Destructive Impulse

An artist may tear down aesthetic assumptions, but not another artist’s work.

One of the nice things about our art-law specialty is that we routinely field oddball legal questions from clients (Still planning to bequeath the Schnabel to your schnauzer, Mrs. R?). Occasionally, though, we meet someone truly peculiar, like Robin, a young sculptor with an ominous fixation.

Her first question to us was fairly blunt: “Do I have the right to destroy art?”

Yes, we told her, she was free to destroy her own works. And having seen some of her sculptures, we hoped she would take the hint.

Our advice to Robin does not apply, however, to works by other artists.

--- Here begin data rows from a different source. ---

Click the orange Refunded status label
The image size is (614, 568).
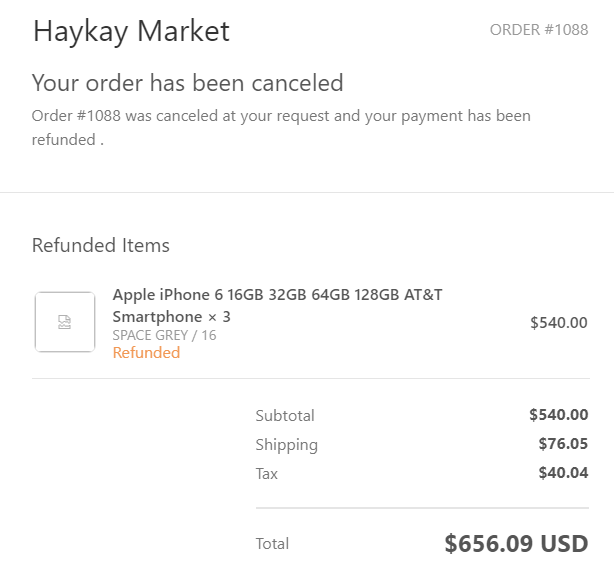point(146,352)
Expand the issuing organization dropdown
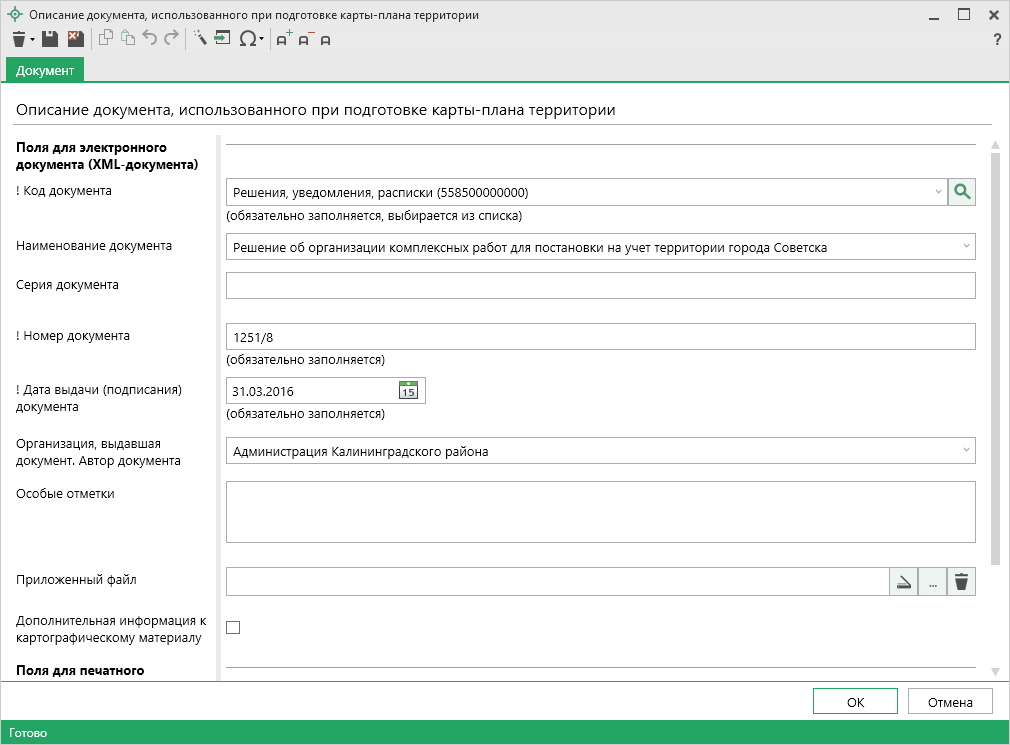 (x=966, y=451)
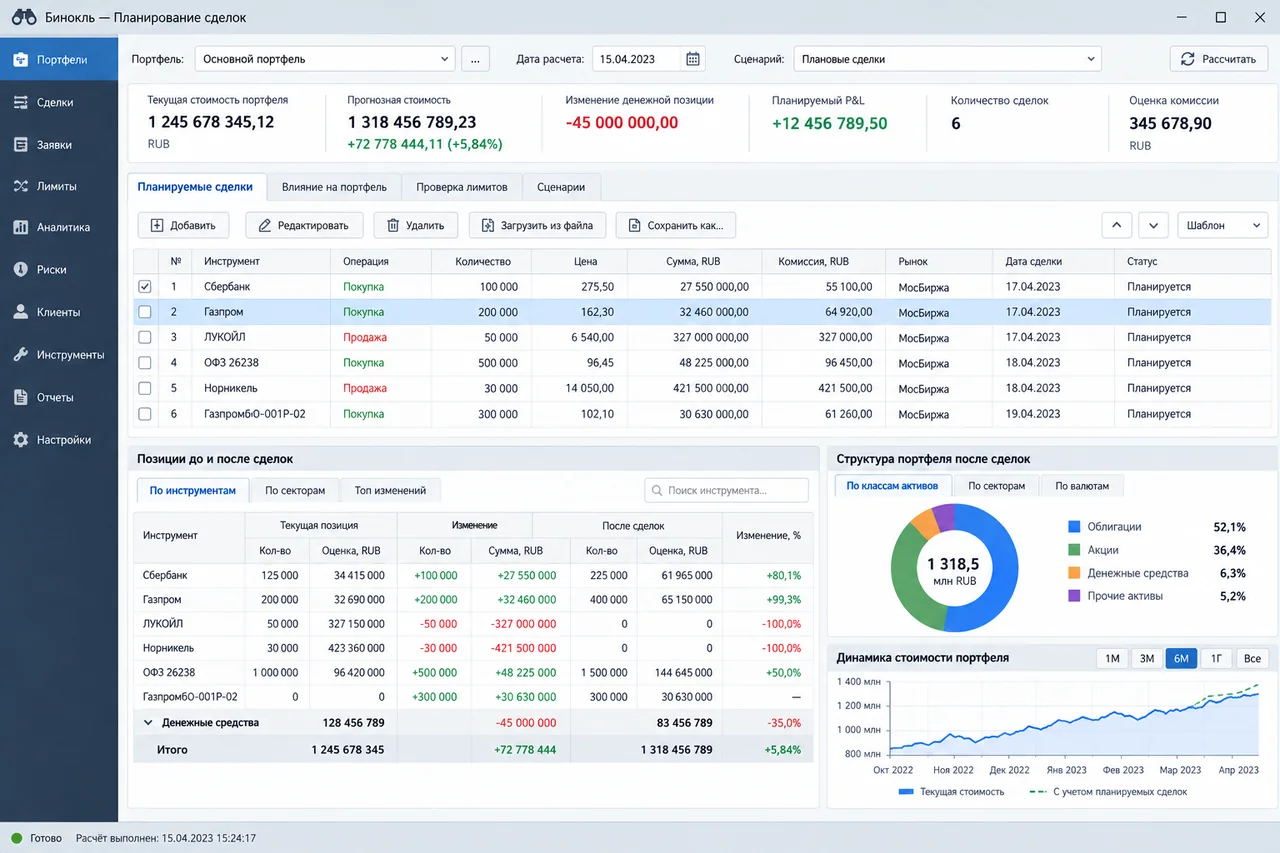Open Настройки gear in sidebar
1280x853 pixels.
pos(59,439)
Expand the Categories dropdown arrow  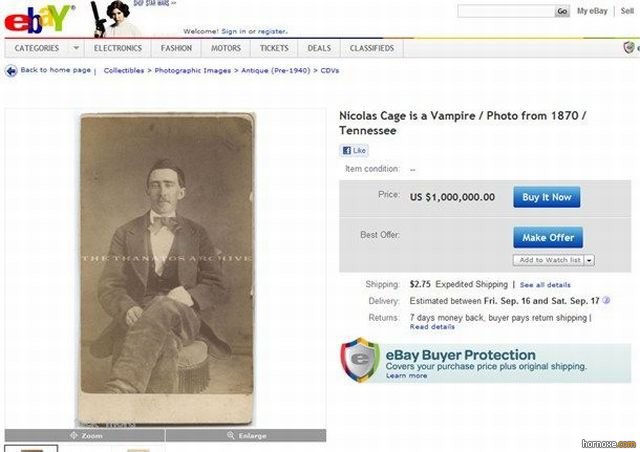pyautogui.click(x=76, y=48)
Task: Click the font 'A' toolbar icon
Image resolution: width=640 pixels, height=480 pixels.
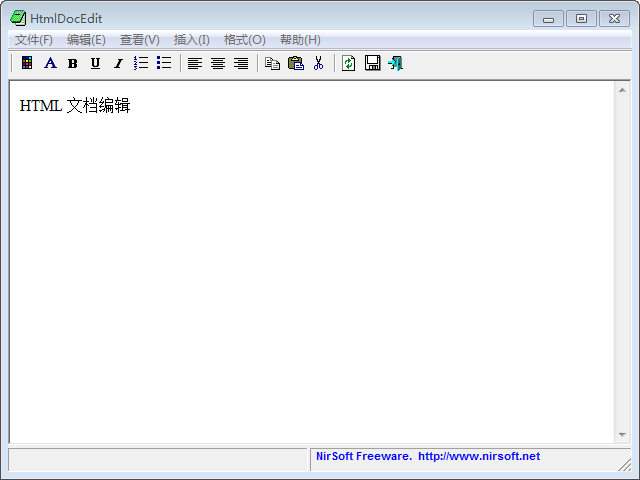Action: [x=50, y=63]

As we explained in our last column, the federal law known as the Visual Artists Rights Act (VARA) prohibits the destruction of a piece of “recognized stature” by empowering its creator to “prevent any intentional distortion, mutilation, or other modification of that work which would be prejudicial to his or her honor or reputation.” Enacted in 1990, VARA applies only to “a painting, drawing, print, or sculpture existing in a single copy or in a limited edition of 200 copies or fewer that are signed and consecutively numbered by the author” and, with a few exceptions, only to pieces created after June 1, 1991.

“But that makes no sense for contemporary art!” Robin protested. “After all, the best contemporary artists are destroying and re-creating art, rather than preserving it.” For support, she cited a historical example: Robert Rauschenberg’s famous “Erased de Kooning Drawing,” 1953, which the artist made by rubbing out a work given to him by his friend Willem de Kooning, leaving on the paper a faint shadow of the original. “And what about Warhol’s Brillo boxes and Duchamp’s urinal, both of which famously abolish the line between art and everyday objects?” she added.

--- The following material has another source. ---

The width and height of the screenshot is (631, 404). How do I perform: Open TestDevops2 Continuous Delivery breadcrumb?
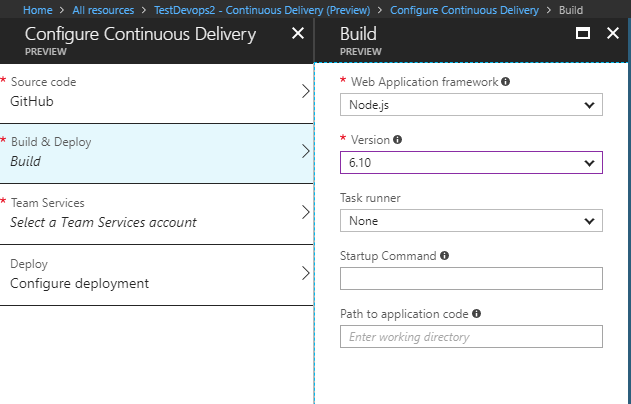[262, 10]
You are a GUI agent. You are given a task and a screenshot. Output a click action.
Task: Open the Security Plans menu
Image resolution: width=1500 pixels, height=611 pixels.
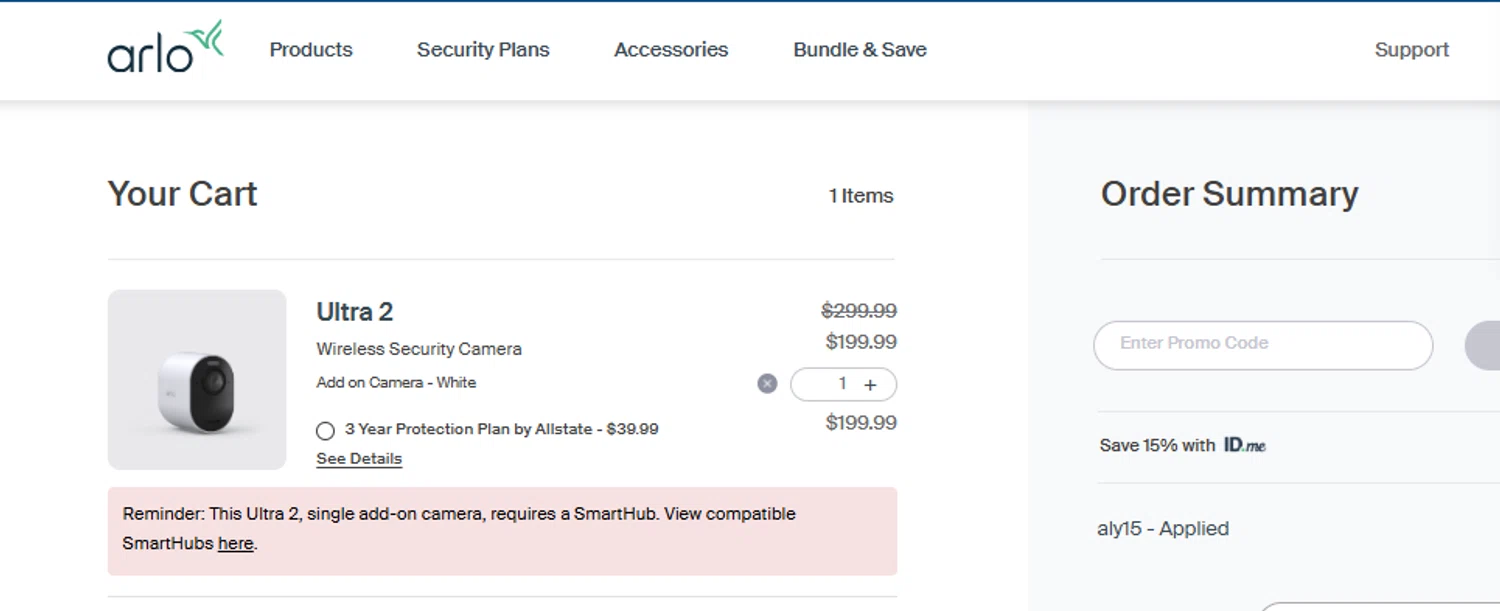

We were skeptical — and, frankly, put off by Robin’s nihilistic bent.

“How about site-specific art?” she continued. “Could I destroy that? Say I bought a sculpture garden that contained busts of war heroes — could I slather black paint on the busts or smash them to pieces as my own commentary on war?”

We had the uneasy feeling that her question wasn’t purely hypothetical but decided to answer it anyway. In fact, we said, two recent cases suggest that site-specific art is actually not protected by VARA. The safety pins in Robin’s ears started to jiggle happily.

The first case, Phillips v. Pembroke Real Estate, was decided by a federal court in 2006. It concerned the sculptor David Phillips, who sued a realty company on the grounds that removing his 27 sculptures from a Boston city park violated his rights under VARA. While acknowledging the value and “importance of site-specific art, which unmistakably enriches our culture and the beauty of our public spaces,” the court concluded “that the plain language of VARA does not protect” such art.

The second case, Kelley v. Chicago Park District, decided by a federal court in 2008, involved the artist Chapman Kelley. Kelley sued after the district removed his “Wildflower Works” — elliptical arrangements of living plants — from a municipal park in which they had been exhibited for 20 years. The court denied his claim, reasoning that, in line with Pembroke, “VARA is silent on the issue of site-specific art.” It also arrived at the perplexing conclusion that although “Wildflower Works” qualified as visual art, it was not original enough to be copyrightable and therefore not protectable under the act — surprising, since the threshold for creativity under the Copyright Act of 1976 is generally low.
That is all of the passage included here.